Protein sequence similarity searches are most powerful when they are used to infer sequence homology by identifying statistically significant sequence similarity. Homologous sequences are thought to share a common ancestor; i.e. at some point in evolutionary history, there was a single protein sequence, which, through processes of speciation or gene duplication and divergence, produced the two homologous sequences we see today.
The inference of homology ---
common ancestry --- is the most powerful conclusion that one can draw
from a similarity search because homologous proteins share similar
three-dimensional structures. This can be seen in Fig. 1, where the
structures of three members of the serine protease superfamily are
shown. Two of these proteins, bovine chymotrypsin and
S. griseus trypsin, share strong sequence similarity while
the third related sequence, S. griseus protease A, does not
share significant similarity (E()< 66) yet the protein has a very
similar structure. Thus, as will be seen throughout this chapter,
homologous proteins need not share statistically significant, or even
detectable, sequence similarity.
Fig. 1 - Expectation values (E()), percent identity, the length of the alignment are shown with respect to bovine trypsin. The last two numbers report the length of the alignment and the length of the library sequence whose structure is shown.

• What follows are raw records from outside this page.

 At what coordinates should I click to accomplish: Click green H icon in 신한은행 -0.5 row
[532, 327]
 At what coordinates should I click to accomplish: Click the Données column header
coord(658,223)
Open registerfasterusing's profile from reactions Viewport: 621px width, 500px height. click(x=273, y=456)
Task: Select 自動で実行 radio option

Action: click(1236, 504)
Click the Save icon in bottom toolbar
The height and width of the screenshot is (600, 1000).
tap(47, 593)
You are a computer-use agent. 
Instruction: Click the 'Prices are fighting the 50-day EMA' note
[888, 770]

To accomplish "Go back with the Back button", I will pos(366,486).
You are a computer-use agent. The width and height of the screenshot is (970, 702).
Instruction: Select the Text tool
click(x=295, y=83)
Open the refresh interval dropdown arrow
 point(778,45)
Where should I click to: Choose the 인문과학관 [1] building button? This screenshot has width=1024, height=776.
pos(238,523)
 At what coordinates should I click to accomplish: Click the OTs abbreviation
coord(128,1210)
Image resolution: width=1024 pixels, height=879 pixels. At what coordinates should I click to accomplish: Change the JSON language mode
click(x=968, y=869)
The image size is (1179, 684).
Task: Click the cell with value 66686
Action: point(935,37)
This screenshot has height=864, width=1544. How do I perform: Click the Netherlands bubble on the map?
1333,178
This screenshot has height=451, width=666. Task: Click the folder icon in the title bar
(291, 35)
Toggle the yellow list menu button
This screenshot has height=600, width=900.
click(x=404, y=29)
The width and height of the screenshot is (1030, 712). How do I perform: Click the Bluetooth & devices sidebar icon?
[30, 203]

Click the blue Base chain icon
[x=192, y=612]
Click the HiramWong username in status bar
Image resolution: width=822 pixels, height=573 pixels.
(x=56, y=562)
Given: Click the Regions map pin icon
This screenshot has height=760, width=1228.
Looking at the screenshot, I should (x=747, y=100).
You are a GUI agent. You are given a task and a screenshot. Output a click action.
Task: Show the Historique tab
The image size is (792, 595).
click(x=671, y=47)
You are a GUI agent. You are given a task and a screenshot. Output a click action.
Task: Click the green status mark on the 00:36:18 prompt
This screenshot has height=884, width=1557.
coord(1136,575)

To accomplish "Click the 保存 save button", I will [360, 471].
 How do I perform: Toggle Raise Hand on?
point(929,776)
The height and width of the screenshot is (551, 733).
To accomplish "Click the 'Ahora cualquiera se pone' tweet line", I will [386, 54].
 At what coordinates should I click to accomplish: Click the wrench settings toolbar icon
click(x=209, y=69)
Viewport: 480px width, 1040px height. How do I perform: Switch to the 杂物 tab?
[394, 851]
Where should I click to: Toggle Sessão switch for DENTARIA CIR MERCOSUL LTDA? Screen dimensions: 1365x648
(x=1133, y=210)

We infer that S. griseus Protease A (Fig. 1) is homologous to serine proteases because (1) they share very similar three dimensional structures and (2) they have similar functions. The first criterion is the most important - many homologous proteins perform different functions. However, as is clear in both this example and Fig. 3, often homologous proteins do not share significant sequence similarity. Thus, the inference of homology can be based on sequence similarity, but the converse is not true. Distantly related, homologous proteins need not share significant sequence similarity.